Is the era of bank secrecy over?
Switzerland, Luxembourg, Panama and now Paradise. The leak of tax documents purporting to show the ways that individuals and multinational corporations avoid taxes seems to be an almost annual occurrence. So will anything change?
Pascal Saint-Amans is the Director of the Center for Tax Policy and Administration at the Organization for Economic Cooperation and Development. He said that ever since the financial crisis, as more and more revelations about the lengths that companies have undertaken to avoid tax have been published, governments have been working behind the scenes to better coordinate their tax laws. That’s why, he told us, the “era of bank secrecy is over.” Below is an edited transcript.

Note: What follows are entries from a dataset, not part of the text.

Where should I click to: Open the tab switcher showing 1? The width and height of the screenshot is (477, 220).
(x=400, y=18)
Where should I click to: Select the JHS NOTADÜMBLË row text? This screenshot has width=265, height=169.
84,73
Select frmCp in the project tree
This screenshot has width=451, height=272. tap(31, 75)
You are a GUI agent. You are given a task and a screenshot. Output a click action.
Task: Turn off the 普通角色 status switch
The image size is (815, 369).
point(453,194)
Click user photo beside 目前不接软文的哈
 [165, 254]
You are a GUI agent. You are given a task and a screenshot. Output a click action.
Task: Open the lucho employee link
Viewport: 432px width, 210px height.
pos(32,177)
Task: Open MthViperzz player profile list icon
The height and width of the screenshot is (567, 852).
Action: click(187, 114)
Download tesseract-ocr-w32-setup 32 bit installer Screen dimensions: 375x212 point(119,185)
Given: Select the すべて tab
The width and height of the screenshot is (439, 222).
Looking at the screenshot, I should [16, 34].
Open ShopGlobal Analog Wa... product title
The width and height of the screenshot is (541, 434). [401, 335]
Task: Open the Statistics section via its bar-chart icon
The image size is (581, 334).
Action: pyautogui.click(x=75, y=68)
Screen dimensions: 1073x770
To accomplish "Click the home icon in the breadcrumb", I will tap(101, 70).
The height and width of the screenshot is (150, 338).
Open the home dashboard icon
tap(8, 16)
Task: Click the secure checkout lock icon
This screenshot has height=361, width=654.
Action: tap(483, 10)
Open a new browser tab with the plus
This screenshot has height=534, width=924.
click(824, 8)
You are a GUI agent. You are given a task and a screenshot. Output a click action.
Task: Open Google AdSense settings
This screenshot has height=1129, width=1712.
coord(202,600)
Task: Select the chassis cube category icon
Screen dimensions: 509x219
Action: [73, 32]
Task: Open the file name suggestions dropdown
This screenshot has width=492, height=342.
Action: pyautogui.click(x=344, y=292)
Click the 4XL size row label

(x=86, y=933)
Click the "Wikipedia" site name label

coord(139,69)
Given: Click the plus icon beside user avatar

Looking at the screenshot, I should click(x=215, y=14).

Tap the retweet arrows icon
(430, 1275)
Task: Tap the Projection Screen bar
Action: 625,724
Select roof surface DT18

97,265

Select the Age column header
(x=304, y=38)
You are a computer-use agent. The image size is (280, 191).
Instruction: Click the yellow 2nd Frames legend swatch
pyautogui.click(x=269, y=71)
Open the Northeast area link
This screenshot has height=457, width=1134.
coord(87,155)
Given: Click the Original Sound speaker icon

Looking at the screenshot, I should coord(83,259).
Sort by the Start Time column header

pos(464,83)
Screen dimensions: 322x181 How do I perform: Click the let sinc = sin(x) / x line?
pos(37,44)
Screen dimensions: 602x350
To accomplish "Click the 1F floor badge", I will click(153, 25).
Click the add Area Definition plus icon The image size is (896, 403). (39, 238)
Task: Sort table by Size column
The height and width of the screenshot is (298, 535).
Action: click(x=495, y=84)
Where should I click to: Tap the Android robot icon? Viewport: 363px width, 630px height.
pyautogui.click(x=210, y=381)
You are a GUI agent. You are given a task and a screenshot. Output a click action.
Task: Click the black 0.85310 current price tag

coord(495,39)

Anu Anand: My understanding is that the numbers of tax havens has grown a lot in the last four decades or so, hasn’t it?
Pascal Saint-Amans: Oh yes, in the last four decades we can say it has grown because of globalization. Forty years ago it was a limited issue, marginal for secret services and a few high net worth individuals. Now it’s at the core of globalization. The economy has globalized, has financialized and as a result the offshore jurisdictions have had an increasing role in that system.
Anand: You are trying to encourage these various tax havens to be more transparent to comply with the rules that OECD would like to see. How far are we on the road to having full transparency?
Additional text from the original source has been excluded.